* _SUPPLIED INFORMATION_
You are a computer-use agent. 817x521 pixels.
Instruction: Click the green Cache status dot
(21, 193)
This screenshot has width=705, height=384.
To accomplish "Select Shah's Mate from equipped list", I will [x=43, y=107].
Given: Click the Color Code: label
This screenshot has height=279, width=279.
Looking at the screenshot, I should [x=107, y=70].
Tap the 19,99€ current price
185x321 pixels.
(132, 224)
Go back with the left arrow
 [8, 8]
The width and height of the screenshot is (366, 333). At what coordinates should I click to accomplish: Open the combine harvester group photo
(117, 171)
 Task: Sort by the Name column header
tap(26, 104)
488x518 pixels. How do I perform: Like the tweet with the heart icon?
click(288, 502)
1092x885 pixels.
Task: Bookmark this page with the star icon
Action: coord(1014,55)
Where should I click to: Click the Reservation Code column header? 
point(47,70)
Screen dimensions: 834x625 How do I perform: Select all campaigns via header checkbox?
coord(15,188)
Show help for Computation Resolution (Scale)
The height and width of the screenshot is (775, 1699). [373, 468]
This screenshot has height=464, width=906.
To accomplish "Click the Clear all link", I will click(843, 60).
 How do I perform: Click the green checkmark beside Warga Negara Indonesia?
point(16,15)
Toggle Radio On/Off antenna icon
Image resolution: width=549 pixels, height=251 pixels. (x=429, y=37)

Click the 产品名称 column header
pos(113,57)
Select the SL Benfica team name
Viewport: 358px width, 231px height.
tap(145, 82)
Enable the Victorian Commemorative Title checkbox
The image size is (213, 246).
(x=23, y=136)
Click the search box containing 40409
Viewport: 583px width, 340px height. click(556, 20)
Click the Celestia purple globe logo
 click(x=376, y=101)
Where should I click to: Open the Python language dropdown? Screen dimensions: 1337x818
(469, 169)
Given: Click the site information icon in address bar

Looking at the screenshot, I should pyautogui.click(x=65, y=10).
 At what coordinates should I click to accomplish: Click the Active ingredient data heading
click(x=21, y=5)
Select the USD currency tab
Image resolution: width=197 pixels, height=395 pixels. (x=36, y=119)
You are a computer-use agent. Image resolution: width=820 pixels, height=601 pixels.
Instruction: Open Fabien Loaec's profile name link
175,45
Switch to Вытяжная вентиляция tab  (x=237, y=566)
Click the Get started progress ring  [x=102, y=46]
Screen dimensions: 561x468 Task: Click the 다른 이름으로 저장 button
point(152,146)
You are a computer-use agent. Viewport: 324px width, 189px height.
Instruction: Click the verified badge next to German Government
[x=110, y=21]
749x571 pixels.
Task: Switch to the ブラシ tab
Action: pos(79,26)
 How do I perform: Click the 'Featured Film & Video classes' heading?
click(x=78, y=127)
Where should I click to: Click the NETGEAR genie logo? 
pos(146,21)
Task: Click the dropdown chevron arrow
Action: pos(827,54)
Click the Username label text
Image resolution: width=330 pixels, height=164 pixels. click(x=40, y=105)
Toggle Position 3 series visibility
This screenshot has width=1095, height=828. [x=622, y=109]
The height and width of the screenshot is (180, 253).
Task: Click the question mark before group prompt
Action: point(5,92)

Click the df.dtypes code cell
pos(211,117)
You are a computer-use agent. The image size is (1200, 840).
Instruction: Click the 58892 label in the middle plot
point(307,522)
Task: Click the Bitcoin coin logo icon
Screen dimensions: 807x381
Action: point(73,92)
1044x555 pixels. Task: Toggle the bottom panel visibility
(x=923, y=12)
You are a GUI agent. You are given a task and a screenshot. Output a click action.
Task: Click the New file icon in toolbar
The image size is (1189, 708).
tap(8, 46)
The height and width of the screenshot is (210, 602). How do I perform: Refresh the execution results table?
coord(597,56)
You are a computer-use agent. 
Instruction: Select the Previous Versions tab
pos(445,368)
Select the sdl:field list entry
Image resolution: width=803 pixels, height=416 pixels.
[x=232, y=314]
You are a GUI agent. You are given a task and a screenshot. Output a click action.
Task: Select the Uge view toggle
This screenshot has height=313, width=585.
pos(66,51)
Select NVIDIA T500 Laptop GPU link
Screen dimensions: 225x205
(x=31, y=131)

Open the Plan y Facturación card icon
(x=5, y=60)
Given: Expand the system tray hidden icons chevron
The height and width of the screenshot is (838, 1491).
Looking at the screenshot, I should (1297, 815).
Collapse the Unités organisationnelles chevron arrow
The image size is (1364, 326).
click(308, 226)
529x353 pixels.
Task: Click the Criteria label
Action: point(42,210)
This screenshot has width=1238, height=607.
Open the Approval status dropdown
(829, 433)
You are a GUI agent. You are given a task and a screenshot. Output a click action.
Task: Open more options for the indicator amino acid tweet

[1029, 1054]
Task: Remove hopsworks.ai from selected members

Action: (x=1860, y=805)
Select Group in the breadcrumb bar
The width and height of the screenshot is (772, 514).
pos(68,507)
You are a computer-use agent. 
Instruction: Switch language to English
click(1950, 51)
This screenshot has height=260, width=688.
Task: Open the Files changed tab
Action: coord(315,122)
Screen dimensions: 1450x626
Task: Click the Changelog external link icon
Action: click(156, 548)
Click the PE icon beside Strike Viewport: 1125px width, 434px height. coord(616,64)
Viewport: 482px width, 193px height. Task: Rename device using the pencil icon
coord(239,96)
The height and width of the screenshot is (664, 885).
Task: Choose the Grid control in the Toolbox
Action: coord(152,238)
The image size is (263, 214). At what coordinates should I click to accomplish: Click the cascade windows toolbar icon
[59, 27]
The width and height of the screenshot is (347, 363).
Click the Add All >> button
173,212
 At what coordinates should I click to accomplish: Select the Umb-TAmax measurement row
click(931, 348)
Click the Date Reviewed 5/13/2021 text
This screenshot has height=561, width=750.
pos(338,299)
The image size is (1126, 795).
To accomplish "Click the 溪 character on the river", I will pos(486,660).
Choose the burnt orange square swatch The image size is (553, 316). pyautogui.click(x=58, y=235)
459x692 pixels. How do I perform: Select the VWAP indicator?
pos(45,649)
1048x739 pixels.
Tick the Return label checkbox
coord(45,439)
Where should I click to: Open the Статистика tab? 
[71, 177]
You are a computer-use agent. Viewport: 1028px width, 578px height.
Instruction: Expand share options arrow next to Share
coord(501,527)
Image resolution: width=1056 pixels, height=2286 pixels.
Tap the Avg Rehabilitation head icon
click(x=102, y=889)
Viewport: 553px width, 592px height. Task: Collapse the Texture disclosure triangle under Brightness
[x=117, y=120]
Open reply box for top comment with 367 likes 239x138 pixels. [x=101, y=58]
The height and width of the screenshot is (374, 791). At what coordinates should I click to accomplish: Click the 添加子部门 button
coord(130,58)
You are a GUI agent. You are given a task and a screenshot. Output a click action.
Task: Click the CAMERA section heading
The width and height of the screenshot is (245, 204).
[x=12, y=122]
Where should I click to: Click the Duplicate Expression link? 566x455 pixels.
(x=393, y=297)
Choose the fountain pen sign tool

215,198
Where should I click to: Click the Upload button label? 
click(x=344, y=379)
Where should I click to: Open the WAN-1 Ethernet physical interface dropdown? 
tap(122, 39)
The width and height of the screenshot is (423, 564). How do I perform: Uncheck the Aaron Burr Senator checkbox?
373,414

* _OBJECTIVE_
Set down verbatim the lines of the records starting at the line containing "Task: Sort by the Name column header" and ending at the line containing "Action: coord(1014,55)", with both of those lines included.

* _SOLUTION BELOW_
 Task: Sort by the Name column header
tap(26, 104)
488x518 pixels. How do I perform: Like the tweet with the heart icon?
click(288, 502)
1092x885 pixels.
Task: Bookmark this page with the star icon
Action: coord(1014,55)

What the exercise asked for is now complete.